EXTRACT |
>> BEGIN

Instrumenting Python For Production

class: center, middle

# Instrumenting Python For Production

???

Hi everyone, thanks for making it back here bright and early after a long, hard night of board games. 
You're at  _Instrumenting Python For Production_, a novice to intermediate level talk on just that topic.
It was designed for a 30 minute time slot, so we should have penty of time for questions both during and after.
If at any point you decide this isn't the talk for you, feel free to leave. I won't blockade the door and make you pass a pop quiz on instrumentation before you leave.
No promises for those of you who stick around for the whole talk, though.

---

# Me

* Brian Pitts
* Operations Engineer at Mozilla
* Previously Eventbrite, Lonely Planet, and more
* Former Nashvillian, Current ATLien
* https://www.polibyte.com

---

# Agenda

1. What is instrumentation, and why should I care?
1. What tools should I use?
1. Where do I get started in my codebase?
1. How should I name things?

>> END

MATERIAL PROVIDED |
>> BEGIN

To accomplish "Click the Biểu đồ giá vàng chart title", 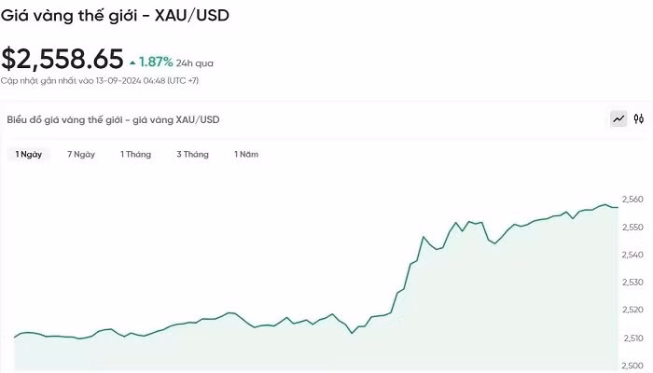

>> END

WHAT YOU NEED TO DO |
In the instrumentation slides, which company does Brian Pitts work for as an Operations Engineer? The lines after the instrumentation slides come from a different source.

PROBLEM SOLUTION |
Mozilla